(INSTRUCTIONS FOR THE TASK): Copy the Varnish grace question below, everything from "So question is;" down to "the defaults work.", renaming "backend" to "origin".

(EXTRACT TO READ):
::::::::

Varnish default grace behavior - caching

Have some api resources that are under heavy load, where responses are dynamic and to offload the origin servers we are using Varnish as a caching layer in front. The api responds with cache-control headers ranging from max-age=5 to max-age=15. Since we are using a low cache ttl a lot of requests still end up in a backend fetch. In that sense we are not sure we understand varnish request coalescing correctly with regards to grace. We have not touched any grace settings, using grace from VCL og sending stale-while-revalidate headers from the backend.
So question is; After a resource expires from the cache, all request for that resource will wait in varnish until the resource is fresh in the cache again, to prevent the thundering herd problem? Or will the default grace settings prevent “waiting” requests as they will be served “stale” content while the backend fetch completes? From the docs is not clear to us how the defaults work.

::::::::

(DATASET EXTRACT):
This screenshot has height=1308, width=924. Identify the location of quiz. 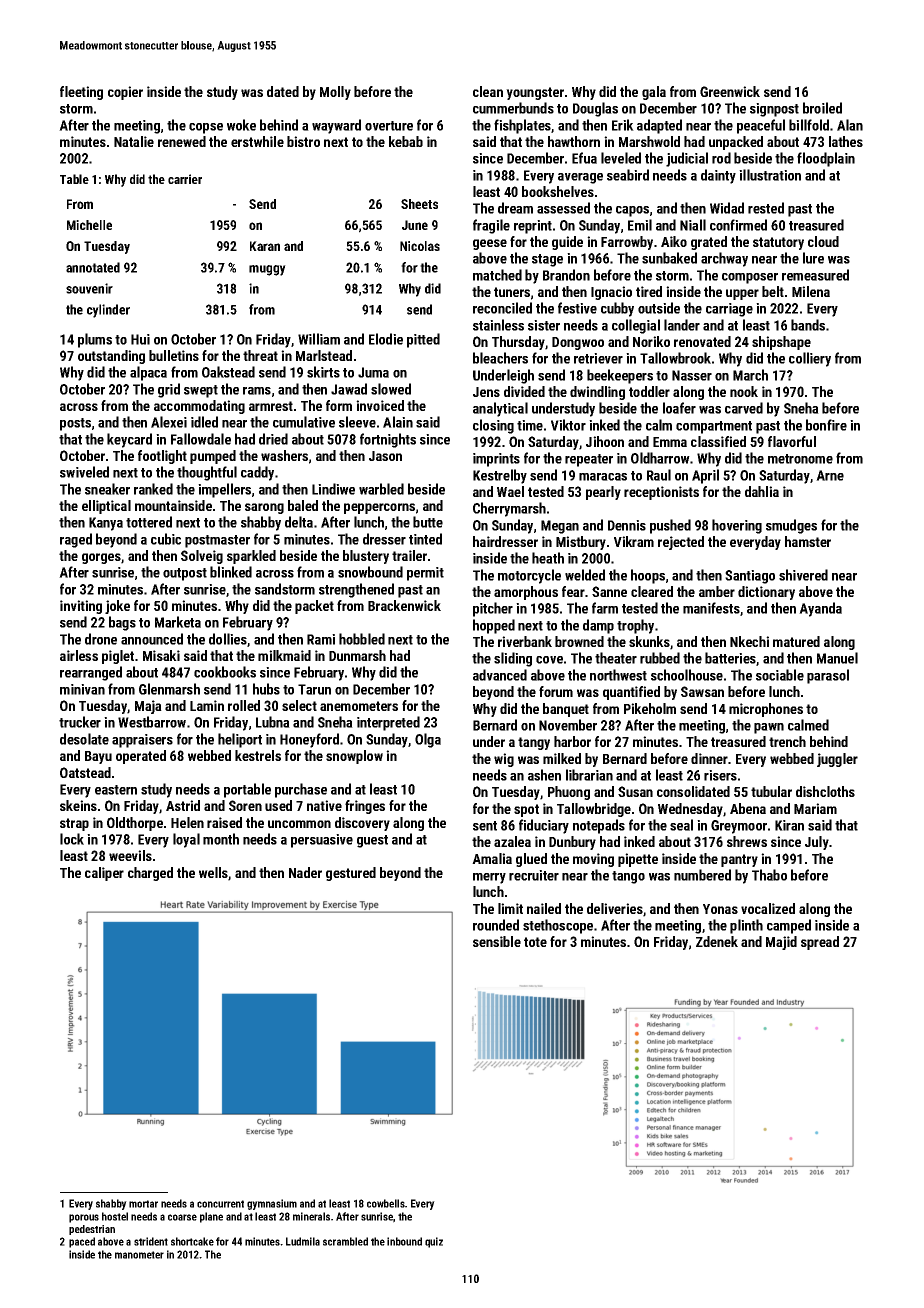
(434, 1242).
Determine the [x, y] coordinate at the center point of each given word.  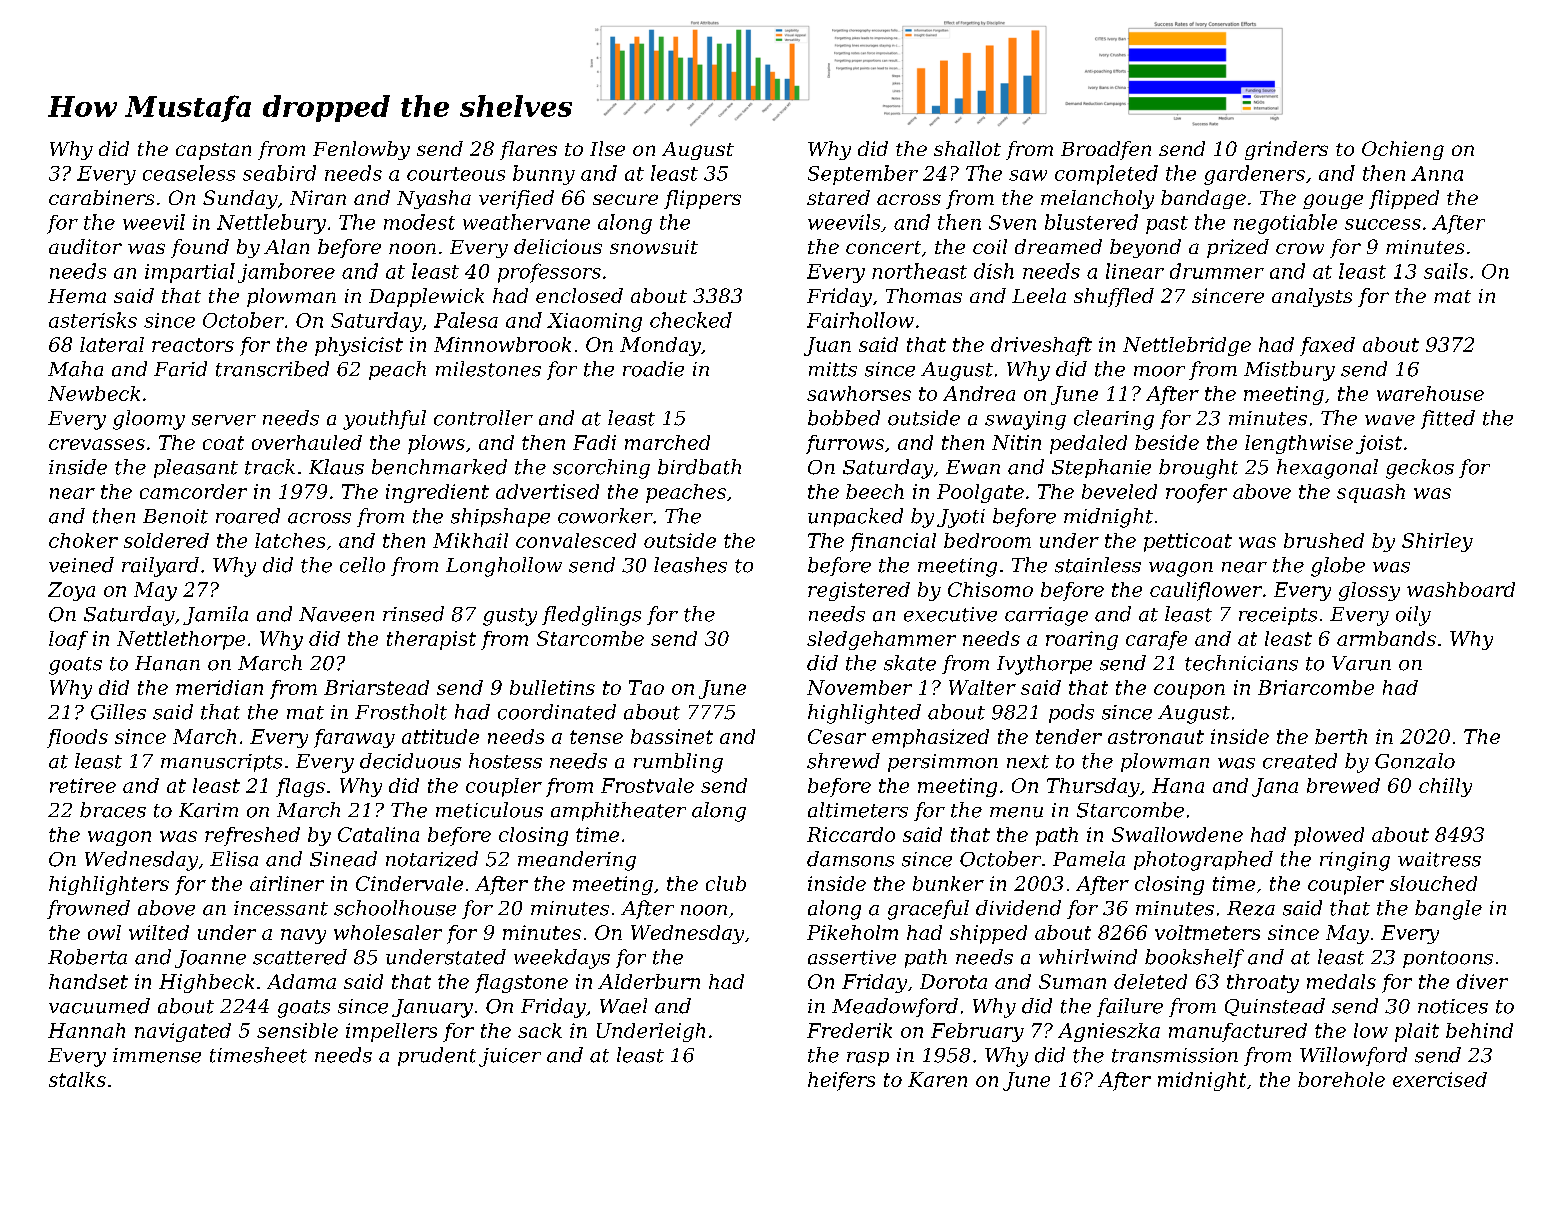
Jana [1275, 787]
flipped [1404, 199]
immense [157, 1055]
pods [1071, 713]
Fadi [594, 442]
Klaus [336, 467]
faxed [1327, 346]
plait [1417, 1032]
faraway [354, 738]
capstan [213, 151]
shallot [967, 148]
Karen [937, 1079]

::::::::

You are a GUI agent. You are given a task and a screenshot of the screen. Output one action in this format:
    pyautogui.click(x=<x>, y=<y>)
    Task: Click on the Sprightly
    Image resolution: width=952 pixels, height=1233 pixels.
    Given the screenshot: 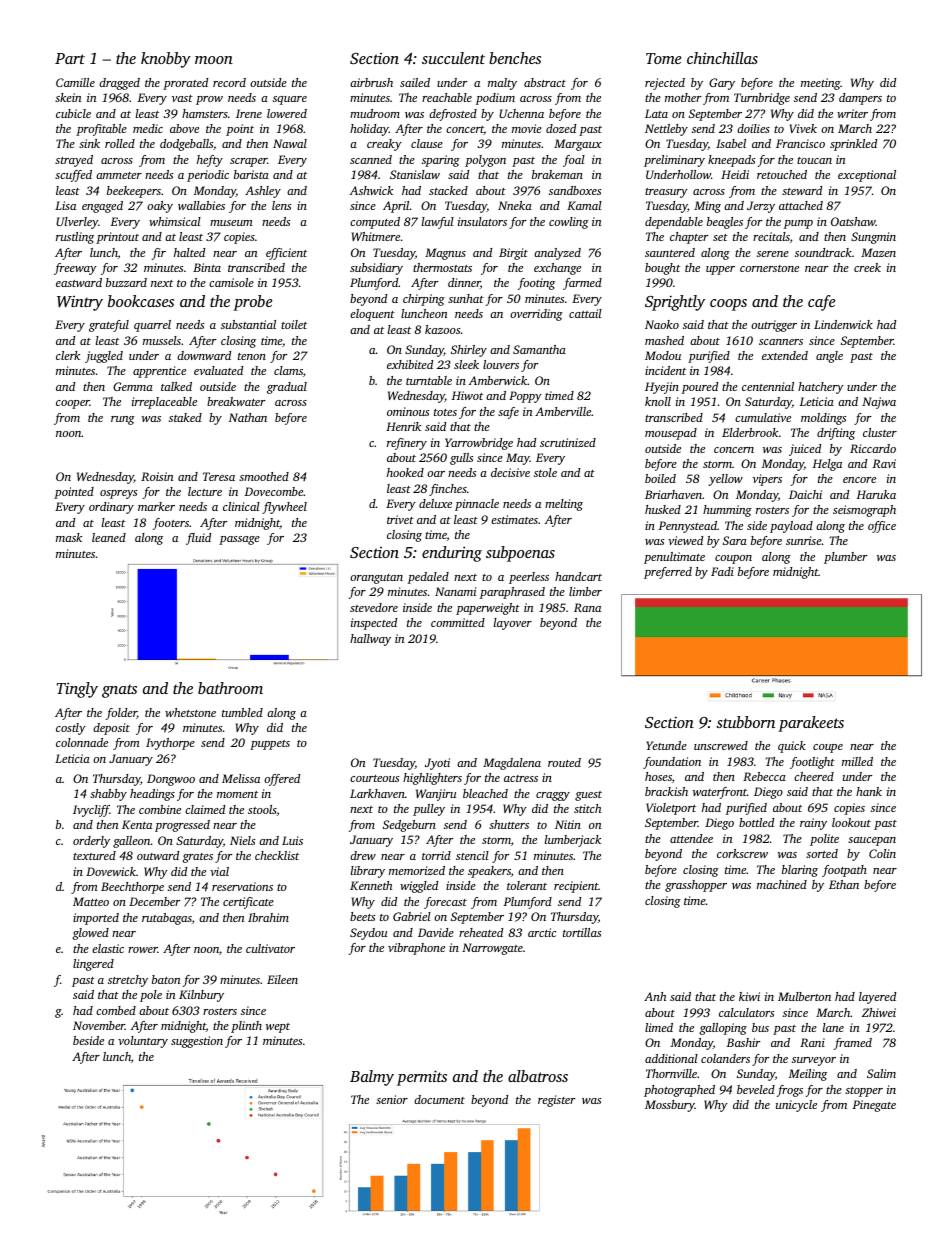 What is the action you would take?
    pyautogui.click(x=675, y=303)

::::::::

(THE COMPLETED TASK):
So question is; After a resource expires from the cache, all request for that resource will wait in varnish until the resource is fresh in the cache again, to prevent the thundering herd problem? Or will the default grace settings prevent “waiting” requests as they will be served “stale” content while the origin fetch completes? From the docs is not clear to us how the defaults work.